The waiting room was small, even smaller with my two strollers. We waited 45+ minutes before being called back. The doctor, who was not our doctor, was huffy and busy and bothered. Why bother being a pediatric-anything if you can't be friendly?? The one bright spot were the nurses. They put us in a treatment area with a TV and a movie. They broke out the snacks and even packed us a care package for the trip back home. Very nice!
I spent the whole trip home stewing over the stupid appointment. The doc barely looked at Theo. She never touched him. They took his height and weight, that's all. We could have done that at home. But, what really got me is this: the doc we saw, who we were not supposed to see, wants Theo to have an MRI and doesn't understand why it wasn't done yet. WHAT?!
Theo was supposed to have an MRI when he was an inpatient back in August. In fact, he stayed at least an extra day so that he could have it done. At the last minute the endo decided that an MRI wasn't indicated and so we went home. Now I want to know why. I guess I need something to obsess about, because I'm not going to let it go. Also, the new doc increased Theo's meds...nearly doubled them. I'm feeling suspicious. I can't help it. I don't feel comfortable with these doctors anymore.
By the time I got home last night I was mentally spent. Ralph cried almost the whole way home. It didn't help that he had the sun in his eyes and I couldn't help him. When I got the children settled down and in bed I had the chance to check my email and oh my! Oh my stars.
I found out that Anne Marie had died. This beautiful girl had so very many people praying and advocating for her. She had a heart defect that probably would have been easily repaired in the United States. She died. Without knowing the love of a family. Why?
I tried to put some other photos up here so you could see how beautiful she was. Go to THIS BLOG to see Anne Marie through the eyes of a woman who met her, touched her, and loved her just a few months ago.
It just hit me so hard last night. She deserved better. Not because she was beautiful, but because she was a little girl, a human being. I think about the rows and rows of cribs full of babies and children who will never know the love of a mommy and a family. They deserve better. They deserve not to be caged and fed like animals.
Then I think about my Theodore. How on earth did my little 13 pound, four year old boy make it out of there alive? How? And why am I so uptight about the care he's getting. At least he is getting care, right?
Then I think about Tori. She's still alive.
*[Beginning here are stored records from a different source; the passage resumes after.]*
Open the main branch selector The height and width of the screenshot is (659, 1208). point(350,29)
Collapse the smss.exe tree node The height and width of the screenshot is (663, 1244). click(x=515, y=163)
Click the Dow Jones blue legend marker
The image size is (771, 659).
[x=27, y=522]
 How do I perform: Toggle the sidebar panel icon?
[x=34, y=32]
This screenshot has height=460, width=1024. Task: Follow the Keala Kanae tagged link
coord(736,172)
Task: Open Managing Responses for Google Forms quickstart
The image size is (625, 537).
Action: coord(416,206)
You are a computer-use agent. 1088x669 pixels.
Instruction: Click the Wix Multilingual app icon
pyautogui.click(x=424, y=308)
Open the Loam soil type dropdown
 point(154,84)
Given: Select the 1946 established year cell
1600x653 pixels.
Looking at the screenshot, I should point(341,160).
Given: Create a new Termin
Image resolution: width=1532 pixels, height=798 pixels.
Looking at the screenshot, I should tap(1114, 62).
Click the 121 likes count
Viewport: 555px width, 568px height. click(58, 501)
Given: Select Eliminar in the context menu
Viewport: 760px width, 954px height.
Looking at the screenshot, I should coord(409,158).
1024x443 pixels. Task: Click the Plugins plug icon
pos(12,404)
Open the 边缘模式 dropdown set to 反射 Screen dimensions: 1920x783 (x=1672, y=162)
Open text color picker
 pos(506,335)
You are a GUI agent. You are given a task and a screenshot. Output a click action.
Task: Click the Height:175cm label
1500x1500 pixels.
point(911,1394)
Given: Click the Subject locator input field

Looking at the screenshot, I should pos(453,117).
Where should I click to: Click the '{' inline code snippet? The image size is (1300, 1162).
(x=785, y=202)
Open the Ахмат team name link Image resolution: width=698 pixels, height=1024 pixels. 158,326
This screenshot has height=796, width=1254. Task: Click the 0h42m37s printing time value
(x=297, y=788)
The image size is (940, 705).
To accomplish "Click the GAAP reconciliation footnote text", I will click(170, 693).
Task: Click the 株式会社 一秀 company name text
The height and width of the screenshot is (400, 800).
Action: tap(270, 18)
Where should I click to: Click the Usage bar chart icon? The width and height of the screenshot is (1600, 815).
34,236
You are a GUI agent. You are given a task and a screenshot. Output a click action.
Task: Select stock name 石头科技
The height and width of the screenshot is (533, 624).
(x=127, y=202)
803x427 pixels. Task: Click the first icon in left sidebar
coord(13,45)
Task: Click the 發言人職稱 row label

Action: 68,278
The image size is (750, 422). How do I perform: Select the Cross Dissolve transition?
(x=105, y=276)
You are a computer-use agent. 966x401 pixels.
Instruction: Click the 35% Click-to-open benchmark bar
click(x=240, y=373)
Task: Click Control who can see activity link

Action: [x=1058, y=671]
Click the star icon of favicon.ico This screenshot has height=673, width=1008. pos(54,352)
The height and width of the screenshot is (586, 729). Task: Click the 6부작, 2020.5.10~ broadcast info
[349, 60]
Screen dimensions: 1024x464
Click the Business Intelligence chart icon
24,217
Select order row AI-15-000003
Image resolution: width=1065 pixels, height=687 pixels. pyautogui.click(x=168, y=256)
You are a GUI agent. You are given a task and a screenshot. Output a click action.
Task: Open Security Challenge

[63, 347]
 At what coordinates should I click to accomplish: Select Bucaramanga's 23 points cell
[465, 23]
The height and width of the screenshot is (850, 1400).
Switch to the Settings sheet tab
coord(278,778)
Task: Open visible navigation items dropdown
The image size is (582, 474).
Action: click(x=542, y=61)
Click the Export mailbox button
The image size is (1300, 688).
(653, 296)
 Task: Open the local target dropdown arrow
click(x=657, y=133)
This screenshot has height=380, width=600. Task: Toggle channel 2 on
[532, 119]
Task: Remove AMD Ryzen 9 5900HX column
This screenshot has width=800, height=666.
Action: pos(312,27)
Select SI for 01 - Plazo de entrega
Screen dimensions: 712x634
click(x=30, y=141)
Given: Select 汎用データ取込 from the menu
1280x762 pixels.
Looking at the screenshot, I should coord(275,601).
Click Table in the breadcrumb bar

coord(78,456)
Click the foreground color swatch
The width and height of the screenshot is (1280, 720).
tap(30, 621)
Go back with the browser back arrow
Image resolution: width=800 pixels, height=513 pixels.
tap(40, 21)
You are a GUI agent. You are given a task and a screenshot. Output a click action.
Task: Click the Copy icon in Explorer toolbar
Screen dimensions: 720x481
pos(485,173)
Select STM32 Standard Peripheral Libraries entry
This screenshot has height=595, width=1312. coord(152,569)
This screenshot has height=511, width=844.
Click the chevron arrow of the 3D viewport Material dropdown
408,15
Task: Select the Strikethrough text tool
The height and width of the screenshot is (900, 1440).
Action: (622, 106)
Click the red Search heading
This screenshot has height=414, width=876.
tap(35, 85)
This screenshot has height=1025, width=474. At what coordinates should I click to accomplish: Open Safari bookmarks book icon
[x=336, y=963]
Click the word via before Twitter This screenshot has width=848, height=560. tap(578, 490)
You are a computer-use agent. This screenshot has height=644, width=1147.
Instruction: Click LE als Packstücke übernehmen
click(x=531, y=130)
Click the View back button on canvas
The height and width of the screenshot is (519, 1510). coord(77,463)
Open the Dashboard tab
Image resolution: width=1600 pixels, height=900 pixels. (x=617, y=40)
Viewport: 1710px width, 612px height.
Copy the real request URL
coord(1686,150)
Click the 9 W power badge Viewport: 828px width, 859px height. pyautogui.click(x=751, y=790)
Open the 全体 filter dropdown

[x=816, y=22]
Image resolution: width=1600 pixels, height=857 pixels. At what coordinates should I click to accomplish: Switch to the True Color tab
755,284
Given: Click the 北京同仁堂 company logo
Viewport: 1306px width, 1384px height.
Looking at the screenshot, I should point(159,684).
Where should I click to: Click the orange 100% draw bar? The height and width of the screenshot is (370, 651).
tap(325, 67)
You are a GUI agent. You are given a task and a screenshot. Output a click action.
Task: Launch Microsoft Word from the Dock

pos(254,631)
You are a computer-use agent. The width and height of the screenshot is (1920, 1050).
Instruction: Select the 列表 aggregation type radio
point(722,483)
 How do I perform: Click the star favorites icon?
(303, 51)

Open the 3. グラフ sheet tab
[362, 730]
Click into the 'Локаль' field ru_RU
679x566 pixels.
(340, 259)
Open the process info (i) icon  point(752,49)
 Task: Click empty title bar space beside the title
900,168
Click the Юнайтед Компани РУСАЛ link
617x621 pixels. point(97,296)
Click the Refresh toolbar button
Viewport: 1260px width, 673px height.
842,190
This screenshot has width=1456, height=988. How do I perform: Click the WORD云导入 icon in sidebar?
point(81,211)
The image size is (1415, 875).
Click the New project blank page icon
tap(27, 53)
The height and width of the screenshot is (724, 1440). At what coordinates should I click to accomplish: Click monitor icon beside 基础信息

You should know this: I've been told by people who know that we cannot get updated information about Tori. I've been told that it is not possible. My understanding is that the only way to find out about Tori is for a family to show up on the doorstep of the institution with a referral. Wow. Who is going to do that? Who has that kind of faith?
That is why I'm upping the ante on Tori's fundraiser. I was to afraid to set a goal when I first started. Afraid to hope. I can't be afraid now. I have to tell you that Tori must absolutely have a fully funded grant. That's $20,000. (Since I chickened out when I set up the chip-in, it won't reflect my goal even though I tried to change it.)
It can be done. $5 or $10 at a time even!
It's bad enough that we lost Anne Marie. I don't want to lose Tori, too.